Ireland vs. France (1 Viewer)

It required cheating to make it ineffective. Are we going to single out every other mistake made by an Irish player in the game? Seems only fair. :rolleyes:

Your blame-free world is an inspiration to us all.

Regardless of whether Henry got to the ball, it was irresponsible to let it run without knowing there was a player behind him and taking action as appropriate. The bounce of the ball required Henry to handle, but McShane wasn't to know that it wouldn't hit Henry in the stomach.

Yeah, plenty of mistakes are made in the course of a game, absolutely. And you can be damn sure they're commented on. This incident has dwarfed this particualr game to an unusual extent, so it's hardly unnatural to focus on the defensive mistake.

The moralising about Henry is sickening and mostly comes from know-nothing know-alls. Like me, but different.
 
he'd say:

padraigs bollix, any chance of the man to which you're attached writing a pro keano chant form the ipswich fans?
 
Embarrassing. It's funny how people who normally have no interest in football are suddenly riled up and raving. Irish team are a cause celebre.

Actually I've noticed that all the people I know who are up in arms about the handball are non-football fans, whereas the football fans are more or less "ah well, shit happens, move on with dignity".
 
Embarrassing. It's funny how people who normally have no interest in football are suddenly riled up and raving. Irish team are a cause celebre.

exactly,most football fans are over it by now,its all the people who wouldnt normally watch a game still pissing and moaning,like i said before
cry_a_river_build_a_bridge_get_over_it_hat-p148698704548132176q02g_400.jpg


(i want one of those hats)
 
Embarrassing. It's funny how people who normally have no interest in football are suddenly riled up and raving. Irish team are a cause celebre.

A lot of cowboy hats are going to go unsold and a lot of people have been denied a lot of drinking opportunities as a result of this miscarriage of justice. If you ask me it's the word 'Olé' that's the real victim in all this.
 
From Football 365

Thierry Henry said:
After the fuss of last night, I am looking for a quiet day today. Michel Platini is coming over for a celebratory lunch, and I must stock up on provisions. I get in the car and reverse out of the drive.

CLUNK.

Zut! I have hit something. I get out to investigate. I see my next-door neighbour running towards me; instinct takes over. I hurl myself to the ground and start crying.

"Oh my God, oh my God...Tiddles! Tiddles!," shouts the woman. "You've run over my cat, you b***ard."

I walk round the back of the car. I shrug, in that charming and insouciant way that I have. Sure enough, there is a little cat there. He is as flat as Arsenal's play after my departure.

"Maybe I did run over your cat," I say. "But I am not a traffic light."

The woman is crying now. I put my finger to my lips, then shake it in her face, as if to say "no, no, no" - for I do not see why I should take responsibility for what I have done, just because I have done it.

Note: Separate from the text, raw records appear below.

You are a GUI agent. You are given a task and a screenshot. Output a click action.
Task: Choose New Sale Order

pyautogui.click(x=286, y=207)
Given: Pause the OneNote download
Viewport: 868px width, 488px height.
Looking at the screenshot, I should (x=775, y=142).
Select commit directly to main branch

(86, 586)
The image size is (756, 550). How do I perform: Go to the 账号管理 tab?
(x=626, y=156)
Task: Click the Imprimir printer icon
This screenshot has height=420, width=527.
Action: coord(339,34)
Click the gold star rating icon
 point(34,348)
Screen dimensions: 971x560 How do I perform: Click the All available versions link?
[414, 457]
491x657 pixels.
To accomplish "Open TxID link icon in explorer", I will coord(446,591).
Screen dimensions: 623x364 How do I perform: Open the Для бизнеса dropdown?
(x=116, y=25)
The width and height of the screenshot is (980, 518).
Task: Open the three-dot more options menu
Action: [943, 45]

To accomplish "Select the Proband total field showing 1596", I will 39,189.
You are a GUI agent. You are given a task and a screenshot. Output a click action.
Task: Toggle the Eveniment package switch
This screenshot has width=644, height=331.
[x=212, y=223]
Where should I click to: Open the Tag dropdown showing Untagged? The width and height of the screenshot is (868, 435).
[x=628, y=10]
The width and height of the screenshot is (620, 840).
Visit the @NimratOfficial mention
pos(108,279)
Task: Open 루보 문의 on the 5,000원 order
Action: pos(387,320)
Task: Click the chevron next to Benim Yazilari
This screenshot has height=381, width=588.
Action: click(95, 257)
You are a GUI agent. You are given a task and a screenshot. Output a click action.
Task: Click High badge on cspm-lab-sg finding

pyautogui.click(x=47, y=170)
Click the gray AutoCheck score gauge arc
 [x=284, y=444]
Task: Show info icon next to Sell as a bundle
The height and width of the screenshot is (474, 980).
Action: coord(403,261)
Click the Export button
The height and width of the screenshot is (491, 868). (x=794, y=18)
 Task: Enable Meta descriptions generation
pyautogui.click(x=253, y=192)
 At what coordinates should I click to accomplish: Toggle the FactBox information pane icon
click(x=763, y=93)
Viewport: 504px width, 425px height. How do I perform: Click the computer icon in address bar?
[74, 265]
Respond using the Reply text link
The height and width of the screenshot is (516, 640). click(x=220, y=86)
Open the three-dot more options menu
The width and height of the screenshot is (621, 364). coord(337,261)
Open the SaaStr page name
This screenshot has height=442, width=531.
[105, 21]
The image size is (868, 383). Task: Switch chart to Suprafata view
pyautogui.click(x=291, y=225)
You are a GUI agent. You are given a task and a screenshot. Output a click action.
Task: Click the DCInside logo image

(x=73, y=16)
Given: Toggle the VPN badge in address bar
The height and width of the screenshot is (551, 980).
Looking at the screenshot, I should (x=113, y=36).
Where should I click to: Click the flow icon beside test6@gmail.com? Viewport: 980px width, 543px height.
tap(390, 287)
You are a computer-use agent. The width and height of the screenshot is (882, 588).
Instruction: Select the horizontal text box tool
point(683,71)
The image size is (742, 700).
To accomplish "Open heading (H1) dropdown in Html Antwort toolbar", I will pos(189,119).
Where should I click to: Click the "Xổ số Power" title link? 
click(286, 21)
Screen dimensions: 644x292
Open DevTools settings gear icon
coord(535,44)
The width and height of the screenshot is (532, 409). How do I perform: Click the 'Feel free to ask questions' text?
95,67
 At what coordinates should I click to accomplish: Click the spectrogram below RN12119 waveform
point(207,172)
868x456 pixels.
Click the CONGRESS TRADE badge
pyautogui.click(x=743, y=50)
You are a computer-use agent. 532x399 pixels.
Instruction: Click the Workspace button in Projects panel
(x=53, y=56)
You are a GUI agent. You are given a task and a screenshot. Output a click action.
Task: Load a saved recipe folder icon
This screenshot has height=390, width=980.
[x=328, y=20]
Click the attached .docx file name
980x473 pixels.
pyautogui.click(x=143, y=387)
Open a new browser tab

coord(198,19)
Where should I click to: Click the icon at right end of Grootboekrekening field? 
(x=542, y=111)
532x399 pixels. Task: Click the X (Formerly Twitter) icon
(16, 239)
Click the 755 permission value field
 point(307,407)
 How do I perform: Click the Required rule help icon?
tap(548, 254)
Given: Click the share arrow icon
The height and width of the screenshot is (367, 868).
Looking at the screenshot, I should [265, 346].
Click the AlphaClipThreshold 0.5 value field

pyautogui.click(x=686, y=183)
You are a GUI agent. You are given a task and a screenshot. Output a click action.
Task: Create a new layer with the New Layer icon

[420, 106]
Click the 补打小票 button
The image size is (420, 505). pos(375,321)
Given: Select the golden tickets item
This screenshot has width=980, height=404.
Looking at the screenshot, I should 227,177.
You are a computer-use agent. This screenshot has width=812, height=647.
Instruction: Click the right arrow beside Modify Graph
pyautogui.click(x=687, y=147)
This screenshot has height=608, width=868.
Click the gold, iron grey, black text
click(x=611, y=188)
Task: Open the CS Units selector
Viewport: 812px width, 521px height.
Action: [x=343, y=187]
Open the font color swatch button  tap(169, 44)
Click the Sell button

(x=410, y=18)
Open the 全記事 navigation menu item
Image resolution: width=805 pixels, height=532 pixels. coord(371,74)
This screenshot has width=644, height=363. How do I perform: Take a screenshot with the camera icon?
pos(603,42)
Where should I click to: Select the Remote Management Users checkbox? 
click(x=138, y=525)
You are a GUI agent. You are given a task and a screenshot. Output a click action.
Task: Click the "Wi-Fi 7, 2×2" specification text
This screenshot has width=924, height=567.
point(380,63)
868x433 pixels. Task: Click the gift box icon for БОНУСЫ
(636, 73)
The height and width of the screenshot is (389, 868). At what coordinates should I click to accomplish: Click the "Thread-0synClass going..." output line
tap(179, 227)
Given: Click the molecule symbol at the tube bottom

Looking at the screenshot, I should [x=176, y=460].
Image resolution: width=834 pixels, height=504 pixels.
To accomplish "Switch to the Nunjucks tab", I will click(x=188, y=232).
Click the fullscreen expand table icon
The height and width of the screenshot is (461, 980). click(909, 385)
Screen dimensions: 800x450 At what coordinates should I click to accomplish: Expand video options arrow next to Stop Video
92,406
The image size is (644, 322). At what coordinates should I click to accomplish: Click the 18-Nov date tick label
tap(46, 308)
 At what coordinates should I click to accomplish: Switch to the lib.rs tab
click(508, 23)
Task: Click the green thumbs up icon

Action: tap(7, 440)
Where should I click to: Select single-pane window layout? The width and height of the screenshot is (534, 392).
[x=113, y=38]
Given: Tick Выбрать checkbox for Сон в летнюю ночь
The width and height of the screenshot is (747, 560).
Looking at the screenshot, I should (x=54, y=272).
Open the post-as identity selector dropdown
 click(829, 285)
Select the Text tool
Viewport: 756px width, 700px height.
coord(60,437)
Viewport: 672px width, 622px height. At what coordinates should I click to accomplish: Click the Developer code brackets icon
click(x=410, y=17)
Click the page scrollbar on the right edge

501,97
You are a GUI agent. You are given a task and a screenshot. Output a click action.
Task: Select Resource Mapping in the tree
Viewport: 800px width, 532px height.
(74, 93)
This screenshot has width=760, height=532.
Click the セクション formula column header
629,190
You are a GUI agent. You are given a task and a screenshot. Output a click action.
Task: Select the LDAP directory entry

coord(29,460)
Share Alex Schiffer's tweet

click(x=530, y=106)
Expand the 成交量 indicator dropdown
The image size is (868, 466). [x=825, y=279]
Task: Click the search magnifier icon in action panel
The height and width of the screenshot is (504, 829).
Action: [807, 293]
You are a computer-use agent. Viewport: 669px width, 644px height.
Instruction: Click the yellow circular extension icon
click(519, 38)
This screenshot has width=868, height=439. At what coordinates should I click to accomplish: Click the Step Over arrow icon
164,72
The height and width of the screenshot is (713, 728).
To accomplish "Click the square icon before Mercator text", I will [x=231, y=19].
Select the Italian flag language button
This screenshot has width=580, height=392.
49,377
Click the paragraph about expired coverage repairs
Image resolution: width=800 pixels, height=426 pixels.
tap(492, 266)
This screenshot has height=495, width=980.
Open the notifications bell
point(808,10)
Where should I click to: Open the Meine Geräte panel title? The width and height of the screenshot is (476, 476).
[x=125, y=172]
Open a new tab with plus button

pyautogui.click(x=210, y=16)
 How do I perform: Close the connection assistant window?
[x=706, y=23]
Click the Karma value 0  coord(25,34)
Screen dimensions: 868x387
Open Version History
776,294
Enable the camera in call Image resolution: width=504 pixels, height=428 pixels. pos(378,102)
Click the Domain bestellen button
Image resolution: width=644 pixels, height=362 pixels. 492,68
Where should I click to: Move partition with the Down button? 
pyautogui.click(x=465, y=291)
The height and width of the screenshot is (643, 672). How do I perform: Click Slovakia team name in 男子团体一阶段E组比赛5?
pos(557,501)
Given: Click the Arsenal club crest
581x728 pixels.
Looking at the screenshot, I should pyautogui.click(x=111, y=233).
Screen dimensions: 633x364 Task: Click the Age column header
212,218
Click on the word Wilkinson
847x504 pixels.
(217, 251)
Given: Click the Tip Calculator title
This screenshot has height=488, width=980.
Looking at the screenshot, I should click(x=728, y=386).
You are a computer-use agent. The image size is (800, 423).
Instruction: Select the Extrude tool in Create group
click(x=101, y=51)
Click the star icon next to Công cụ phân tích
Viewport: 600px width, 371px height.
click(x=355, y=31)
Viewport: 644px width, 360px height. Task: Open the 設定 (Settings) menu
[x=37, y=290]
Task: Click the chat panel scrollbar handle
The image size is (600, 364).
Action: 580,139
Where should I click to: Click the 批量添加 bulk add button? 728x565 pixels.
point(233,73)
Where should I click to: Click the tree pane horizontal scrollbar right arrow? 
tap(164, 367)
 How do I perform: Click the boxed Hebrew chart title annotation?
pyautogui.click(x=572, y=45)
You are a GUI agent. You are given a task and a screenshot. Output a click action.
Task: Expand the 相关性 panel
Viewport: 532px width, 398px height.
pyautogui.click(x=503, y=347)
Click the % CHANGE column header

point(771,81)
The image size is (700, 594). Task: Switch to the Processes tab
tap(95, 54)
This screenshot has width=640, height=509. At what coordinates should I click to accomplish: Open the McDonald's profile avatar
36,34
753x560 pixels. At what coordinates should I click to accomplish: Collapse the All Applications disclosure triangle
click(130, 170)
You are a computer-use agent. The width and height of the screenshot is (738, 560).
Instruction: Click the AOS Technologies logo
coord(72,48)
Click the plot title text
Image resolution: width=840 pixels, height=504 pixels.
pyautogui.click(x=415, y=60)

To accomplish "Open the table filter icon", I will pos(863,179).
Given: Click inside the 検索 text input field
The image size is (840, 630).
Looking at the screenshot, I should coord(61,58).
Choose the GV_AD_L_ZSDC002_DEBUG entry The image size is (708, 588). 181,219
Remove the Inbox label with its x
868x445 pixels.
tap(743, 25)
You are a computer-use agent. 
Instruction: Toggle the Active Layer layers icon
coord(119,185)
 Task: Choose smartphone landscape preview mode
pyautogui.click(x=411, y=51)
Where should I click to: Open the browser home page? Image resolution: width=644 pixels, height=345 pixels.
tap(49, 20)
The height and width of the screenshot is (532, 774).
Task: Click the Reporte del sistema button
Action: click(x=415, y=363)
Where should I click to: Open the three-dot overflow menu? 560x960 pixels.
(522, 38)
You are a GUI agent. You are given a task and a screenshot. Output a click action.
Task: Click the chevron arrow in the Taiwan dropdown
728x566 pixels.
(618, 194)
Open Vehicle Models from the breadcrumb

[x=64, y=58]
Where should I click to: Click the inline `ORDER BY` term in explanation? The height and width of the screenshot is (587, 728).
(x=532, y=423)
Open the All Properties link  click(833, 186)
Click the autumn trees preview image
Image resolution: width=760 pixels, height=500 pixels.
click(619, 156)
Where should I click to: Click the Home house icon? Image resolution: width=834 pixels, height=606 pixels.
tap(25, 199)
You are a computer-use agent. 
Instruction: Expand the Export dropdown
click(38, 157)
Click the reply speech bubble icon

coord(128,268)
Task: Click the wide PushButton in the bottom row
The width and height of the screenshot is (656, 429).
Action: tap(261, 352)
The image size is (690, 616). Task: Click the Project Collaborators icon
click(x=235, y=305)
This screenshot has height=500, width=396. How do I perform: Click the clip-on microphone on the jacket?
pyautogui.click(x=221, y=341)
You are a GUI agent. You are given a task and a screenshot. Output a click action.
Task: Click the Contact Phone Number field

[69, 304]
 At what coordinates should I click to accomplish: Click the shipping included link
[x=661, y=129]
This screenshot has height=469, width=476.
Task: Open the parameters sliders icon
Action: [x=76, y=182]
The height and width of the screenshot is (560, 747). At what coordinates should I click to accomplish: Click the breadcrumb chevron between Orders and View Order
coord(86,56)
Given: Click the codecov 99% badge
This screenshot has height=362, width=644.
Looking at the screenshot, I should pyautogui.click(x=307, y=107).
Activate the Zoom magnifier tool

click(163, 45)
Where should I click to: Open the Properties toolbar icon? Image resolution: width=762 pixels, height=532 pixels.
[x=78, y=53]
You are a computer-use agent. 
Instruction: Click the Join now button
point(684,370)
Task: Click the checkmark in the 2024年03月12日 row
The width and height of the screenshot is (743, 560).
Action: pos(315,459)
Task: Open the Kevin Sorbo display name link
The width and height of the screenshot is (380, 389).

Is it my fault that the cat is made of soft tissue and blood, rather than, for instance, reinforced steel or concrete? Of course not.

I did what anyone would do: I pressed my foot on the accelerator - this causes more oxygen to flow through the carburettor, and makes the car move. The cat did not see me, the cat bounced off my bumper and I drove on. I am not an RSPCA inspector.

Was it deliberate? It is not for me to say if something I have done is deliberate. I am reversing a car out of my drive, not an adult human being with free will.

I am considering apologising to the neighbour when Michel Platini pulls up in his Renault Clio.

"Nicole!" he shouts.

"Papa!" I say, which is a little joke we have and for which we get 150,000 Euros each per month for making occasionally on TV and whatnot. It is a short career and you never know when Gillette might get tired of you.

"This man just ran over my cat," says the neighbour.

"Have you got it on video?" asks Michel.

"Of course I haven't got it on video - are you mental?" says the woman.

"Never happened then, did it?" says Platini.

Just for safety's sake, he gets back in his car and reverses over the corpse of the cat.

"Thank God she doesn't have a video," he laughs. "Her cat is gone, and we are still here - and that's better for everyone worldwide. Vive La France!"